In [6]:
pip install stable-ts

Collecting stable-ts
  Using cached stable_ts-2.13.7-py3-none-any.whl
Collecting torchaudio
  Using cached torchaudio-2.1.2-cp310-cp310-win_amd64.whl (2.3 MB)
Installing collected packages: torchaudio, stable-ts
Successfully installed stable-ts-2.13.7 torchaudio-2.1.2
Note: you may need to restart the kernel to use updated packages.


In [1]:
from datetime import datetime, timedelta

import pandas as pd
import srt
import whisper
import logging
import os
from stable_whisper import modify_model
from datetime import timedelta
logger = logging.getLogger("transcribe")

In [2]:
def get_whisper_model(model_name="base"):
    # initialize model
    logging.info(f"Initializing openai's '{model_name} 'model")
    if model_name in [
        "tiny.en",
        "tiny",
        "base.en",
        "base",
        "small.en",
        "small",
        "medium.en",
        "medium",
        "large",
    ]:
        try:
            model = whisper.load_model(model_name)
            # Using the stable whisper to modifiy the model for better timestamps accuracy
            modify_model(model)
            logging.info("Model was successfully initialized")
        except:
            logging.error("Unable to initialize openai model")
            return None
    else:
        logging.error(
            "Model  not found; available models = ['tiny.en', 'tiny', 'base.en', 'base', 'small.en', 'small', 'medium.en', 'medium', 'large']"
        )
        return None

    return model


def get_whisper_result(file_path, model):

    logging.info(f"Generating transcription for file - {file_path}")

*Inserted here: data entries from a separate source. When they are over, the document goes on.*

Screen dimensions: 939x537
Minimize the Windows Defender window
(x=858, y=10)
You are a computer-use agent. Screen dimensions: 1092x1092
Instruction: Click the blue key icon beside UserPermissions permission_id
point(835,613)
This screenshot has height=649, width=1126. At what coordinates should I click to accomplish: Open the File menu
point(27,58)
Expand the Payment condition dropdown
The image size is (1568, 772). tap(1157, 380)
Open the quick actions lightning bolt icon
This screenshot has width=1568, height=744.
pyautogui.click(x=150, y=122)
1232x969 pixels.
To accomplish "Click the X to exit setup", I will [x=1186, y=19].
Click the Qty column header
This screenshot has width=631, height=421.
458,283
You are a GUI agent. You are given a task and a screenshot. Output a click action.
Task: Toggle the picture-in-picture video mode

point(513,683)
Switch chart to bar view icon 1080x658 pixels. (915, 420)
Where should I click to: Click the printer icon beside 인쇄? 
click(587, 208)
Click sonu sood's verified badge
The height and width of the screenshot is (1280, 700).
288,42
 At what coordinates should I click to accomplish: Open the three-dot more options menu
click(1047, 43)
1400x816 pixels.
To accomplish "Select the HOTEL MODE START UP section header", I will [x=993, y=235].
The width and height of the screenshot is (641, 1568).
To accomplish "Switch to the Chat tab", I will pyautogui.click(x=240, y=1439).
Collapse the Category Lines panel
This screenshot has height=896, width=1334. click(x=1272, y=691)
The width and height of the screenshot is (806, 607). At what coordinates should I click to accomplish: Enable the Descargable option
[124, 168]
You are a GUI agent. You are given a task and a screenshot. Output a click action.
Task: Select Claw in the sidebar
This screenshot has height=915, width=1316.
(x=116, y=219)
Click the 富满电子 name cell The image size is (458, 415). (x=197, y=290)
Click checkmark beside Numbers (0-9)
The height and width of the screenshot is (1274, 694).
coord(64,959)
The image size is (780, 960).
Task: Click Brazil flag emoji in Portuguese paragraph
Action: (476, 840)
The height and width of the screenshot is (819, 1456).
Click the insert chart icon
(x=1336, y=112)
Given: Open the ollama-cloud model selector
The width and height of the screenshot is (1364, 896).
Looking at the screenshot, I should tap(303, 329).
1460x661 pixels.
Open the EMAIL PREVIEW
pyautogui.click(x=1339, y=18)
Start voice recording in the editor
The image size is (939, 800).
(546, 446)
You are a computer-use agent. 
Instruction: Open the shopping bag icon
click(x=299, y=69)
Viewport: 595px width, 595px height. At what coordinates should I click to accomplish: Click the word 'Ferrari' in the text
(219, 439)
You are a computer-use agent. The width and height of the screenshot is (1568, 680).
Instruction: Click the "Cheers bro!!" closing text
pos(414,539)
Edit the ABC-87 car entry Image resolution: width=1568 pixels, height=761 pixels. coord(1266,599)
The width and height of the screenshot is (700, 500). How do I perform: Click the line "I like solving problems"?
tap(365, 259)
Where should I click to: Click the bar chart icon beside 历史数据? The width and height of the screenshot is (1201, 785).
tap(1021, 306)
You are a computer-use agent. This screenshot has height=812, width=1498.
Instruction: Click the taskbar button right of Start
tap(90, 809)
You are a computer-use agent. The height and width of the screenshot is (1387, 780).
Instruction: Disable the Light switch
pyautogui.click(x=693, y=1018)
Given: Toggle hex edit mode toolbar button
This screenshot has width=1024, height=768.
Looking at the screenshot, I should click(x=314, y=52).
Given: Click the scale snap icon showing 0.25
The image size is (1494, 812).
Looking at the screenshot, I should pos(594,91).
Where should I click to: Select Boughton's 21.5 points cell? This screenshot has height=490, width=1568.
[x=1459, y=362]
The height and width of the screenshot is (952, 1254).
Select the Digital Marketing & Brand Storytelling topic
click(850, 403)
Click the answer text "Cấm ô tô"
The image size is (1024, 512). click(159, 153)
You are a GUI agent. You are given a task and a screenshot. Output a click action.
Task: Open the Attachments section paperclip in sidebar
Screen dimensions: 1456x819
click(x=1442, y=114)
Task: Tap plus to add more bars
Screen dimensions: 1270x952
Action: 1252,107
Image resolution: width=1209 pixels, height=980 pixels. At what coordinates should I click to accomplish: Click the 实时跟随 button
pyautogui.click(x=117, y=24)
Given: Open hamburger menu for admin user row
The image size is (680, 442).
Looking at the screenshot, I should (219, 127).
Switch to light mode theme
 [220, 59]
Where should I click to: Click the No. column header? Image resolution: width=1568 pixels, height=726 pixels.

    decode_options = dict(language="en")
    transcribe_options = dict(task="transcribe", **decode_options)
    output = model.transcribe(file_path, **transcribe_options)
    output = model.align(file_path, output, language="en")
    return output


def generate_whisper_transcription(file_name, file_path, output):

    logging.info(f"Organizing transcription for file - {file_path}")

    transcriptions = {}

    for num, s in enumerate(output.segments):
        transcriptions[num] = []
        for word in s.words:
            transcriptions[num].append(
                {
                    "text": s.text.strip(),
                    "segment_start": s.start,
                    "segment_end": s.end,
                    "word": word.word.strip(),
                    "word_start": word.start,
                    "word_end": word.end,
                }
            )

    rows = []

    for key, words in transcriptions.items():
        for word in words:
            row = {
                "file_name": file_name,
                "segment_id": key,
                "segment_text": word["text"],
                "segment_start": word["segment_start"],
                "segment_end": word["segment_end"],
                "word": word["word"],
                "word_start": word["word_start"],
                "word_end": word["word_end"],
            }
            rows.append(row)

    df = pd.DataFrame(rows)

    return df


def create_srt(df, video_name, video_dir):
    temp_df = (
        df[df["file_name"] == video_name][
            ["segment_id", "segment_text", "segment_start", "segment_end"]
        ]
        .drop_duplicates()
        .copy()
    )
    temp_df.reset_index(drop=True, inplace=True)
    temp_df["segment_id"] = temp_df.index + 1

    srt_list = temp_df.apply(
        lambda row: srt.Subtitle(
            index=row["segment_id"],
            start=timedelta(
                seconds=(
                    row["segment_start"]
                    if row["segment_start"] < 0.1
                    else row["segment_start"] - 0.1
                )
            ),
            end=timedelta(seconds=row["segment_end"] + 0.1),
            content=f"{row['segment_text']}",
        ),
        axis=1,
    ).to_list()

    srt_string = srt.compose(srt_list)
    with open(
        os.path.join(
            video_dir,
            os.path.splitext(video_name)[0] + ".srt",
        ),
        "w",
    ) as f:
        f.write(srt_string)

In [3]:
model_name_openai = "medium.en"
model = get_whisper_model(model_name_openai)

In [4]:
file_name = 'video.avi'
video_dir = "../../output/video_temp/StarTalk_FlyingVehicles_780_811/pyavi/"

output = get_whisper_result(os.path.join(video_dir, file_name), model)
df = generate_whisper_transcription(file_name, os.path.join(video_dir, file_name), output)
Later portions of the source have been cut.